GiftCollector.com now operates with a dedicated Internet customer service staff that ranges from six to 12 reps depending on the season. Norment still relies on store employees as customer service back-up, and calls to her customer service department automatically roll over to the store if the Internet reps can’t answer calls fast enough.
Competing for staffers
But in Charlottesville, which is home to several leading direct merchants including consumer electronics retailer Crutchfield Corp., which operates Crutchfield.com, and the Plow & Hearth catalog and online unit of 1-800-Flowers.com, Norment says she must compete for new employees and so is considering outsourcing for additional help. “It’s a challenge to get qualified customer service reps in a small town with great catalogers,” she says. “Salaries are probably higher because we are all competing for the same work force.”

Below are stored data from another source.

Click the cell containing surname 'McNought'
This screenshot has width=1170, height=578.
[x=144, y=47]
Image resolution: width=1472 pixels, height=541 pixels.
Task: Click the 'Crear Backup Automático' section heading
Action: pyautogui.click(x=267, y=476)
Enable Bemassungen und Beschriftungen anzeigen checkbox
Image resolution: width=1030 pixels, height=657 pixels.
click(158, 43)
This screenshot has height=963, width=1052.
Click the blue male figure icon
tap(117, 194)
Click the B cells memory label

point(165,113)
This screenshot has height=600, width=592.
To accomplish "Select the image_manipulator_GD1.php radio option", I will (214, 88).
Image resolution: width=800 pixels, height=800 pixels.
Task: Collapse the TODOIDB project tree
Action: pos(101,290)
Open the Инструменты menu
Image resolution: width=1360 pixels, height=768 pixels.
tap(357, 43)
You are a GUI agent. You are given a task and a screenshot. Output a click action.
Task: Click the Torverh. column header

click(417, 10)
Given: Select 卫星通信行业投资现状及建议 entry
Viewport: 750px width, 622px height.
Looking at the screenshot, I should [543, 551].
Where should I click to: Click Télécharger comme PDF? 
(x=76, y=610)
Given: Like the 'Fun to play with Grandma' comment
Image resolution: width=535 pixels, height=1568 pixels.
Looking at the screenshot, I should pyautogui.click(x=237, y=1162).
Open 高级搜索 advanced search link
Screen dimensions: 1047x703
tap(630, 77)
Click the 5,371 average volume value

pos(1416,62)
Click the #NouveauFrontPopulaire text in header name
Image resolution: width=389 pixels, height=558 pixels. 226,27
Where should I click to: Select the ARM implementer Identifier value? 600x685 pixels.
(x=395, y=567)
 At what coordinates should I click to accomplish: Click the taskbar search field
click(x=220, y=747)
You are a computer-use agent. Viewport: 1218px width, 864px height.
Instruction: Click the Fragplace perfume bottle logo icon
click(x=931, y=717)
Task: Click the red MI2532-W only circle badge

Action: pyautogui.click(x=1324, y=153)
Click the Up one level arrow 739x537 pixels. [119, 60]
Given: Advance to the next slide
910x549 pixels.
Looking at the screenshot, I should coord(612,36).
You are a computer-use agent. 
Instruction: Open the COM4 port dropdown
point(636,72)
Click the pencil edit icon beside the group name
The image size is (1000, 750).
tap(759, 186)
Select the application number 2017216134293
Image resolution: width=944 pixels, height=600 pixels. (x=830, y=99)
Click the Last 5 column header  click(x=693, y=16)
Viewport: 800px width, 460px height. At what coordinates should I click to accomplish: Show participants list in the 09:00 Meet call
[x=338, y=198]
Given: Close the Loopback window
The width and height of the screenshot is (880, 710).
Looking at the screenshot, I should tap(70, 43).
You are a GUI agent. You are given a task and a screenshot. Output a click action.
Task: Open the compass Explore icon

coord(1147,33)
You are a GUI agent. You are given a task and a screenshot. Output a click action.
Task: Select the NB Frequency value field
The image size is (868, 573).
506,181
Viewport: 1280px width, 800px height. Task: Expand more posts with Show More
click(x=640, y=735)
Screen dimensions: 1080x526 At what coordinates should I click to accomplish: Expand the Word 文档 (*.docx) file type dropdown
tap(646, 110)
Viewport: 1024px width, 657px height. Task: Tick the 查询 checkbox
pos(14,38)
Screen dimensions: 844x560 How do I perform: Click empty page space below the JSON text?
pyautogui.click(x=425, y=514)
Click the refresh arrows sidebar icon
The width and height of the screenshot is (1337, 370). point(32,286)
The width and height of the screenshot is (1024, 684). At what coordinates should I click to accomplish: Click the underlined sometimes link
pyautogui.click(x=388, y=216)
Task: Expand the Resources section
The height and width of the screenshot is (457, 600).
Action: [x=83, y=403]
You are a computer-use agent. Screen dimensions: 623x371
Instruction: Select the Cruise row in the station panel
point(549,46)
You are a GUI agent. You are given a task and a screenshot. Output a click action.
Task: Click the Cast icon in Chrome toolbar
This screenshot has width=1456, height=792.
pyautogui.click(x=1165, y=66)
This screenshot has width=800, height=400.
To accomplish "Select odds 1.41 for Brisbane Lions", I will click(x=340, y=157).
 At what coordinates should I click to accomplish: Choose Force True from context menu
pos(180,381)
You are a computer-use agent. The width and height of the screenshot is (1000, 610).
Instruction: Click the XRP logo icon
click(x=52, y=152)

Growth has allowed GiftCollector.com to become more sophisticated in its operations. No longer is the retailer printing out orders for fulfillment. Instead, Norment this summer will implement Mail Order Manager, an order management system from Dydacomp that will cost under $100,000 and take about five weeks to install. The M.O.M. system will operate on the retailer’s own web servers and process orders for both the store and web site, providing management with more visibility into customer demand for particular products. It will also provide customer service reps with information on customer purchasing activity from both channels and provide suggested cross-selling opportunities when reps are talking to customers.
The new functionality of Mail Order Manager and the growing reach of broadband Internet access from home will help GiftCollector create a better online customer experience. In the early days, its customer service reps could not even view web pages while simultaneously talking with online customers. “If someone called with questions about the web site, we would have to look at printed web pages to help the caller,” Norment says.
Implementing the Mail Order Manager system also represents a new phase in the development of GiftCollector.com: Norment is willing to go outside the expertise that she and Wright, her web site developer, have acquired. In 1997, Norment retained Wright after he was recommended in an online discussion group. Impressed with his knowledge of web technology, she commissioned him to build her site, including its shopping cart and site search function, rather than taking the time to research and invest in ready-made applications.